> Provided text
★ ★ ★

Health in too cold buildings during winter

Approx. 15% of all EU households (more than 30 Mio; or more than 60 Mio adults) bad thermal comfort in winter

  • When adults report good thermal comfort (warm dwellings) in winter 9% report poor health.
  • When adults report bad thermal comfort (too cold dwellings) in winter 16% report poor health.

The probability that adults report bad health is significantly higher when bad thermal comfort is perceived; across the EU this probability is 1.7 times the one when good thermal comfort is perceived.


Figure 4. Health in too cold buildings for EU28 status (share within subset and number of adults).

Conclusion and discussion

The results described in this paper based on EU-SILC variables on quality of buildings and general health show statistically significant interdependencies. However, additional analysis are needed to understand for example the influence of economic issues of households and individuals, regional patterns or energy poverty on health. Based on the results shown here, we observed that structural problems of the building like leaking roofs, damp walls (etc.), buildings’ ability to provide comfortable temperatures in winter, lack of daylight seem to act as similarly strong accelerators and/or indicators for health problems. On average the relative share of adults reporting poor health increases 30 to 70% when at least one of the above-mentioned deficiencies is reported compared to the group of people who do not perceive such deficiencies.

★ ★ ★

> Dataset content
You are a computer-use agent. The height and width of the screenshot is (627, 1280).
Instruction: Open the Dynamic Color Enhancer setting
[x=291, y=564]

★ ★ ★

Please retype the passage on cold buildings and health from "Health in too cold buildings during" to "number of adults).".

Health in too cold buildings during winter

Approx. 15% of all EU households (more than 30 Mio; or more than 60 Mio adults) bad thermal comfort in winter

  • When adults report good thermal comfort (warm dwellings) in winter 9% report poor health.
  • When adults report bad thermal comfort (too cold dwellings) in winter 16% report poor health.

The probability that adults report bad health is significantly higher when bad thermal comfort is perceived; across the EU this probability is 1.7 times the one when good thermal comfort is perceived.


Figure 4. Health in too cold buildings for EU28 status (share within subset and number of adults).